China’s fishing fleet used North Korean forced labor, potentially violating U.N. sanctions, report says

FORUM Staff
A fleet of Chinese-flagged, long-distance fishing vessels relied for years on forced labor from North Korea to crew its ships in the Indian Ocean, potentially violating international economic sanctions against the Pyongyang regime, according to a new report.
The London-based Environmental Justice Foundation interviewed 19 crew members from Indonesia and the Philippines who worked with the North Koreans. Its investigative report, “Trapped at Sea: Exposing North Korean forced labour on China’s Indian Ocean tuna fleet,” found at least 12 ships used North Korean laborers between 2019 and 2024, with some crew members shuffled between vessels to avoid detection.

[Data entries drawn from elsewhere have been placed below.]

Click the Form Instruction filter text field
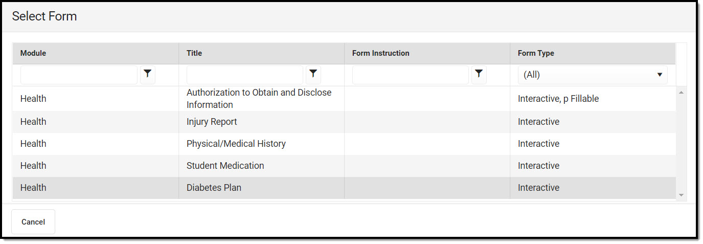 (410, 75)
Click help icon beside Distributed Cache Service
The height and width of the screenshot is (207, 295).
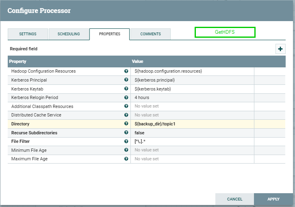126,115

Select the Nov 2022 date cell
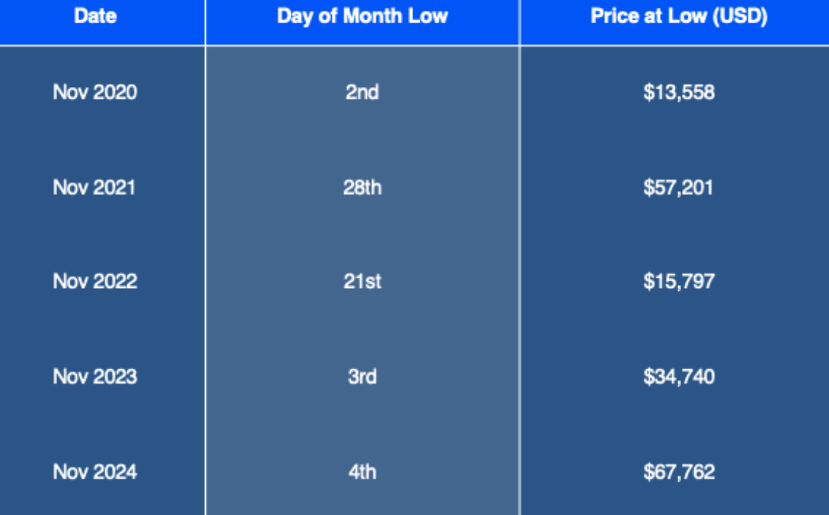[x=95, y=281]
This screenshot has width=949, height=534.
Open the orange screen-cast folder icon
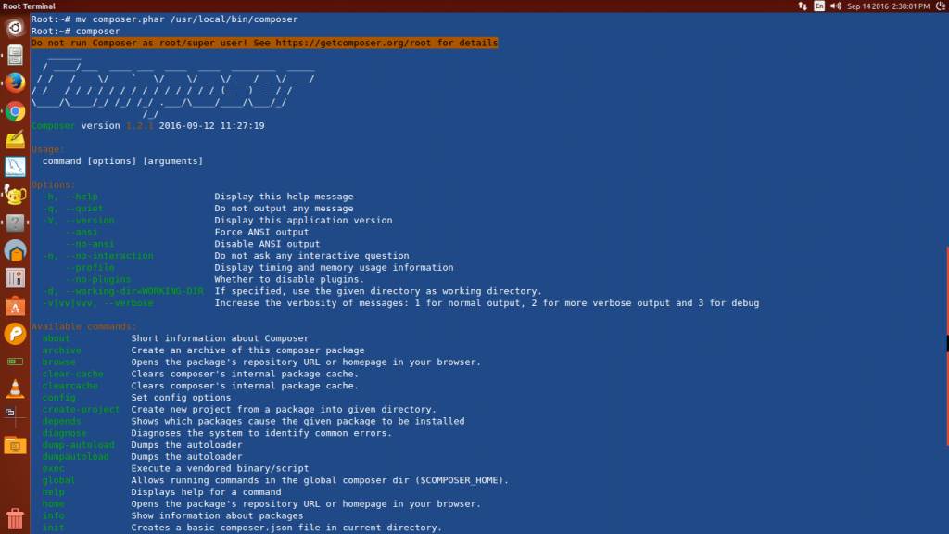(x=15, y=446)

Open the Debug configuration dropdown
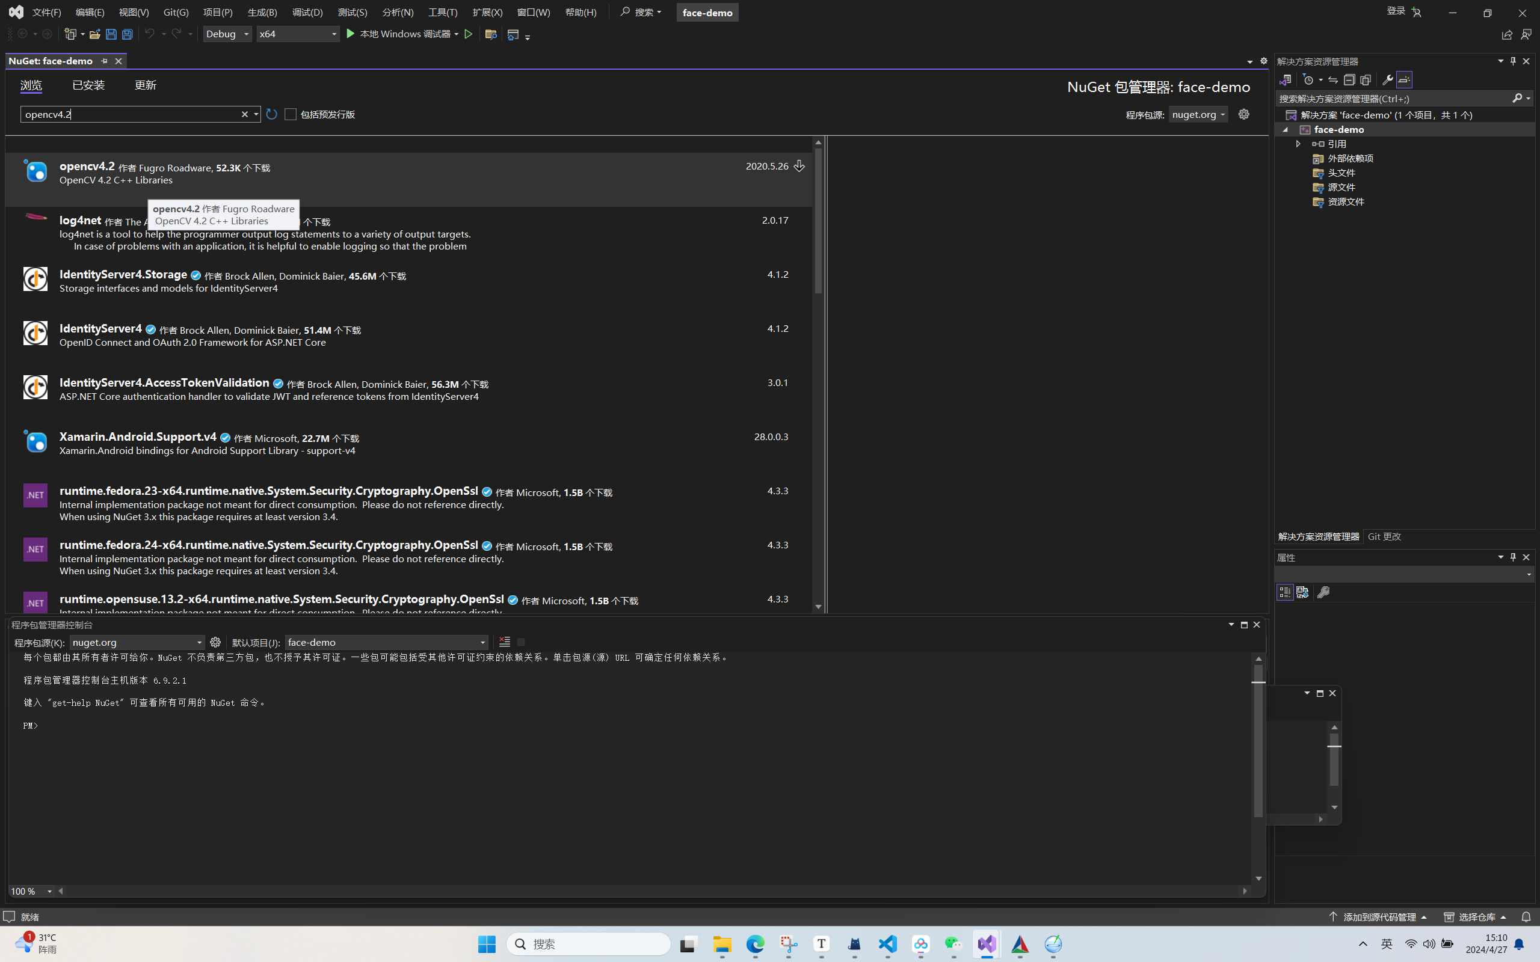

“It appears that the captains of these vessels actively attempted to hide the fact that North Koreans were on board — either by concealing them at ports or transferring them to sister vessels while at sea. This indicates that vessel captains, and likely vessel owners, were aware that the use of this labor was prohibited,” according to the February 2025 report.
United Nations Security Council resolutions prohibit employing North Koreans or engaging in financial transactions that benefit the North Korean regime because of concerns such payments will finance dictator Kim Jong Un’s illegal nuclear and ballistic weapons programs. However, China is a key destination for North Korean labor exported by Kim and is believed to host up to 100,000 workers, including in seafood processing plants, the foundation reported.
Beijing has the world’s largest distant-water fishing fleet and China-flagged vessels are the leading perpetrators of illegal, unreported and unregulated (IUU) fishing, according to a December 2023 report by Poseidon Aquatic Resource Management and the Global Initiative Against Transnational Organized Crime. IUU fishing accounts for up to 14 million metric tons of catch each year and imposes an estimated annual economic toll of up to $50 billion worldwide, according to researchers.
China also is the leading abuser of forced labor on fishing vessels globally, according to a November 2023 study by the Washington, D.C.-based Financial Transparency Coalition, which found that 25% of commercial fishing vessels suspected of abusing workers flew under China’s flag.
“Illegal fishing and human rights abuses can be found almost without exception on board China’s distant-water vessels,” Steve Trent, chief executive officer and founder of the Environmental Justice Foundation, said in a news release.
The Indonesian and Philippine crew members recounted verbal and physical abuse, forced overtime, deception about wages, and isolation at sea, according to the foundation. The North Koreans were forced to work up to 10 years at sea, in some instances, without setting foot on land.
“This would constitute forced labor of a magnitude that surpasses much of that witnessed in a global fishing industry already replete with abuse,” the foundation said.
Indonesian crew members interviewed by The New York Times newspaper said the North Koreans told them their salaries went straight to Kim’s regime. North Korean crew members said they worked on the Chinese fishing vessels to escape military conscription, according to The Guardian, a London-based newspaper. The North Koreans said they had to choose between working in plantations or at a government enterprise, or aboard Chinese fishing vessels. A Philippine crew member told the foundation’s investigators that the North Koreans bonded with their counterparts over their shared nemesis.
“We got along because we were on the same side,” he said. “We didn’t want to be oppressed by the Chinese.”